Генрих Бёлль
И не сказал ни единого слова…
I
После работы я пошел в кассу получать жалованье. У окошечка стояло очень много народу, и я прождал полчаса, прежде чем подал квитанцию и увидел, как кассир протянул ее девушке в желтой кофточке. Девушка подошла к кипе учетных карточек, вытащила мою и, сказав: «Все в порядке», — вернула квитанцию кассиру, который отсчитал мне своими чисто вымытыми руками деньги на мраморной доске. Пересчитав их, я протиснулся сквозь толпу и подошел к маленькому столику у двери, чтобы вложить деньги в конверт и написать записку жене. На столике лежали розовые бланки приходных ордеров, я взял один из них и написал на оборотной стороне карандашом: «Мне надо встретиться с тобой завтра. Позвоню тебе до двух часов». Вложив записку в конверт, я засунул туда же деньги и лизнул языком края конверта, но, поколебавшись секунду, снова вынул деньги, разыскал в пачке десятимарковую бумажку и положил ее в карман пальто. Записку я тоже вытащил из конверта и приписал к ней еще несколько слов: «Десять марок взял себе. Завтра верну. Целую детей. Фред». Но теперь конверт не заклеивался, и я подошел к окошку с надписью «Вклады», где никого не было. Девушка в окошке привстала и подняла кверху стекло. Она была смуглая и худая, в розовом джемпере, заколотом у ворота искусственной розой.

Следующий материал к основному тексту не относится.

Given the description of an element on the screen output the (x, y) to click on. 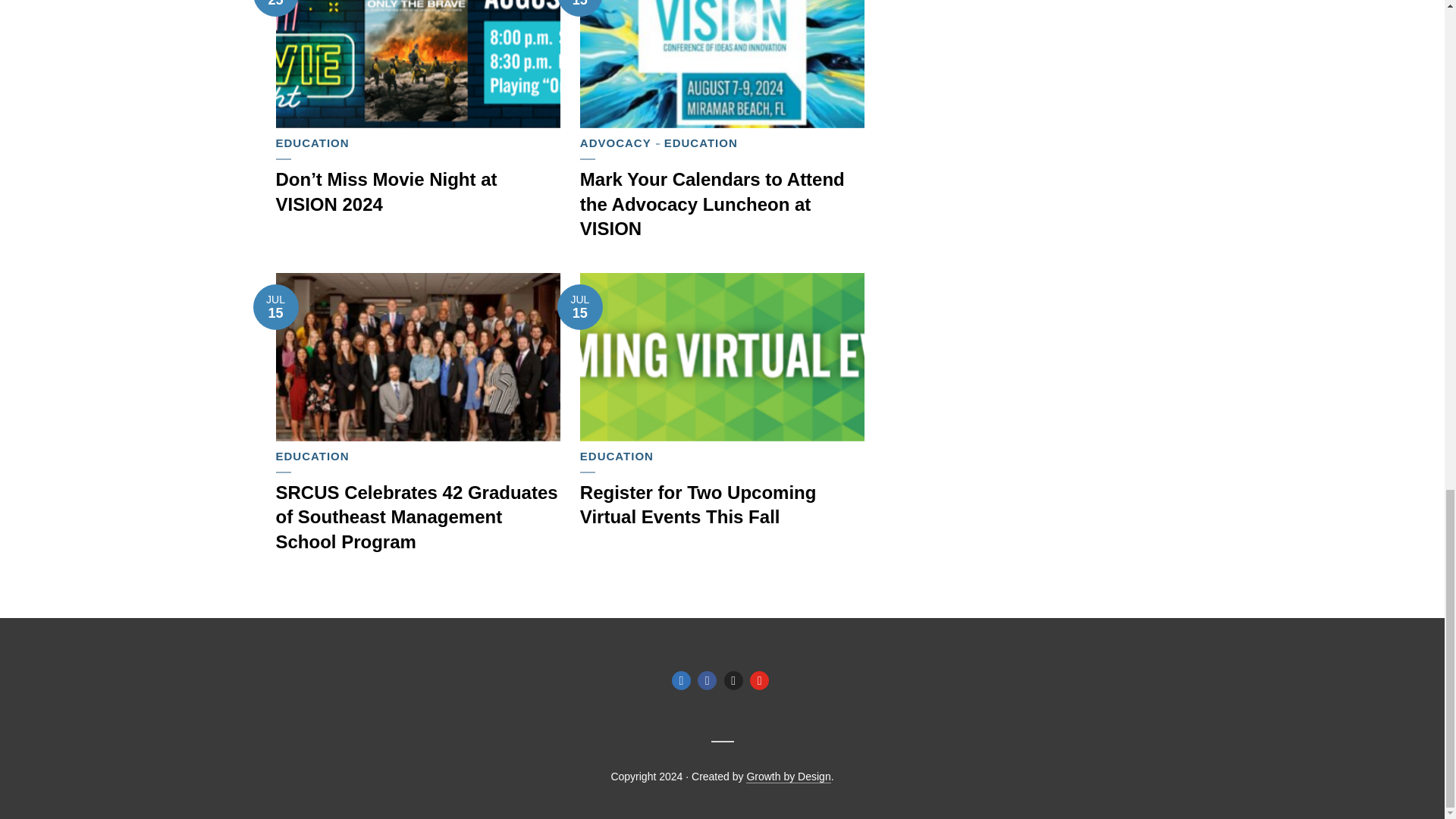
Facebook (706, 680)
YouTube (758, 680)
Linkedin (680, 680)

— Дайте мне, пожалуйста, полоску клейкой бумаги, — сказал я девушке.
Поколебавшись секунду, она оторвала кусочек коричневой бумажки от целого рулона и, ни слова не говоря, отдала его мне и снова опустила стекло. Я сказал «спасибо», глядя на нее сквозь стекло, вернулся к столу, заклеил конверт и, надев берет, вышел из кассы.
Шел дождь, и желтые листья по одному плавно опускались на асфальт. Я остановился у двери и подождал, пока двенадцатый номер завернул за угол, потом я вскочил в трамвай и доехал до Тукхофплатц. В трамвае было полно народу и пахло сыростью от намокшей одежды. Когда я, так и не взяв билета, соскочил с трамвая на Тукхофплатц, дождь полил еще сильнее. Я быстро укрылся под парусиновой крышей сосисочной, пробрался к стойке, заказал себе жареные сосиски и чашку бульона и, разменяв десятимарковую бумажку, попросил десять штук сигарет. Откусывая кусок сосиски, я взглянул в зеркало, занимавшее всю заднюю стену комнаты. Сперва я не узнал себя: из зеркала на меня смотрело худое, серое лицо в потрепанном берете, — но потом я внезапно понял, что вид у меня такой же, как у разносчиков, которые когда-то постоянно осаждали мать и которым она никогда не отказывала. Бывало я — в то время еще совсем маленький мальчик — открывал им дверь, и в сумрачном свете нашей передней было видно, что на их лицах написана смертельная безысходность. Как только появлялась мать, которую я в испуге звал, в то же время краем глаза наблюдая за одеждой на вешалке, — как только мать выходила из кухни, вытирая руки о фартук, странный и беспокойный блеск появлялся на безутешных лицах этих людей, продававших мыльный порошок или мастику для натирания полов, бритвенные лезвия или шнурки для ботинок. Но даже выражение счастья, которое принимали эти серые физиономии при появлении матери, казалось почему-то ужасным.